Data for this exercise
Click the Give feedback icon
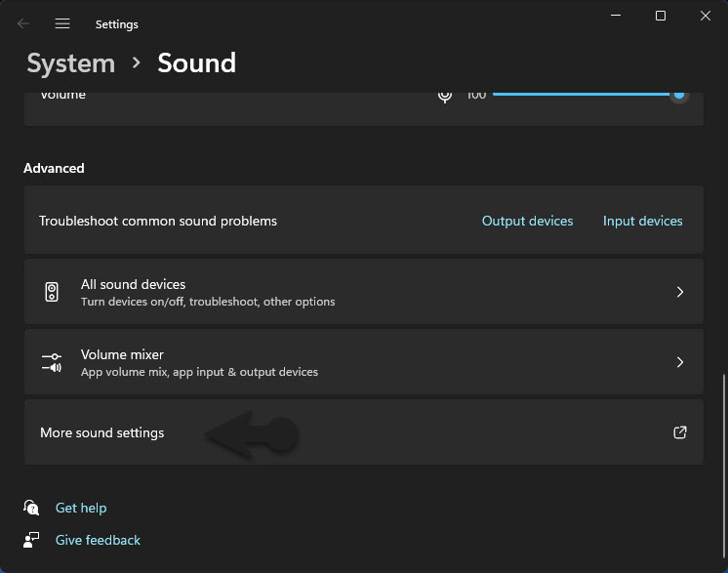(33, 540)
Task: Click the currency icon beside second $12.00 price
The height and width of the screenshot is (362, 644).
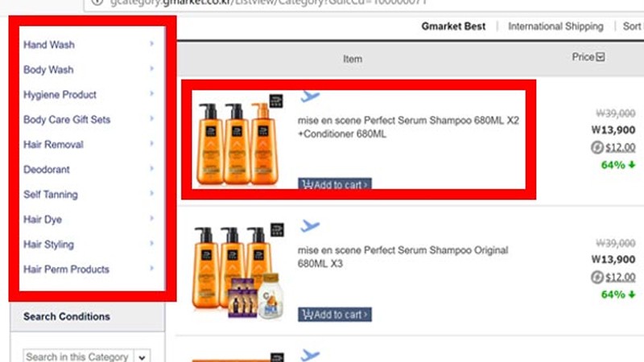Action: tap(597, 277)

---

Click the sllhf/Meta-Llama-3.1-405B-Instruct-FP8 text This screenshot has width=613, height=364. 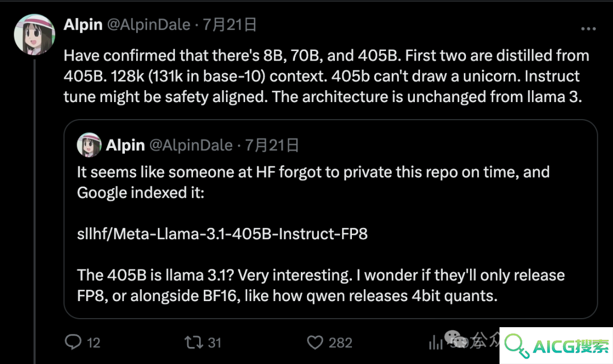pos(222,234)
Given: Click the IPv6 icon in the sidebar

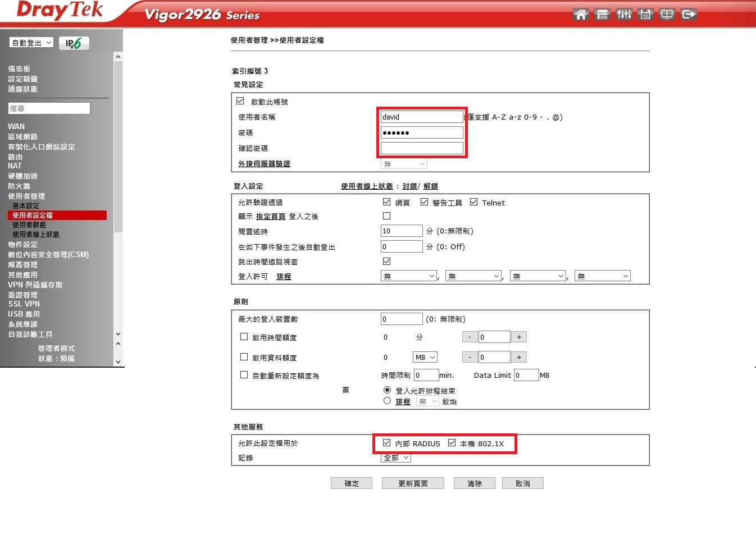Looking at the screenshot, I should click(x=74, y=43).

...

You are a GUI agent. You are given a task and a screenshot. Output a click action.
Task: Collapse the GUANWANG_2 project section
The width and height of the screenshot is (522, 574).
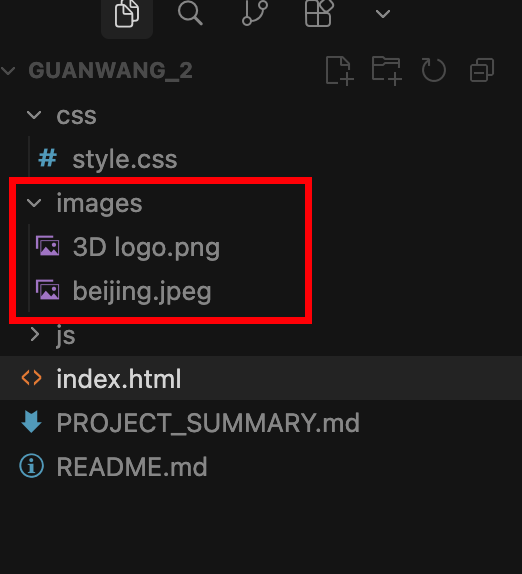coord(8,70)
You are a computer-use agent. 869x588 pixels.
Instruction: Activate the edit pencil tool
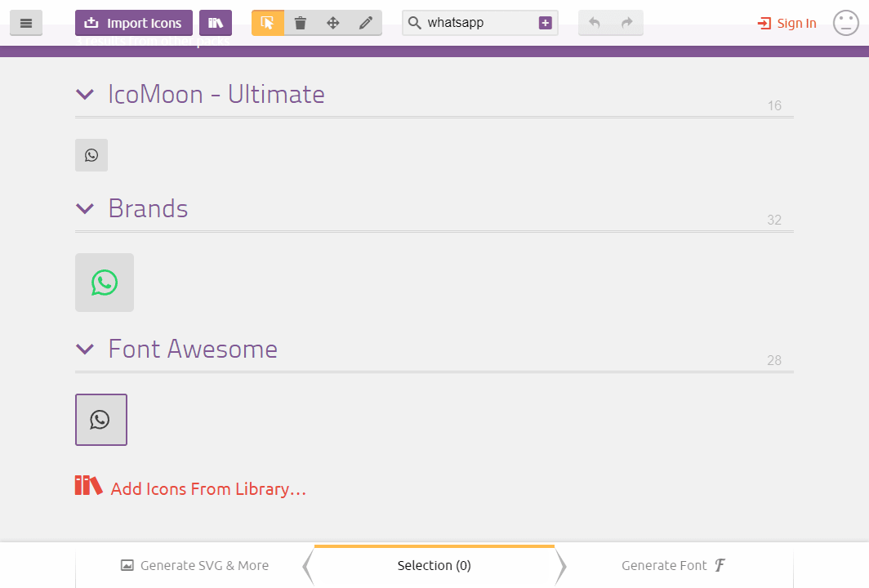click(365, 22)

Task instructions
Locate the word "agent" in the entries, and copy every line where it is found.

Completed task
You are a GUI agent. You are given a task and a screenshot. Output a click action.
You are a computer-use agent. 869x588 pixels.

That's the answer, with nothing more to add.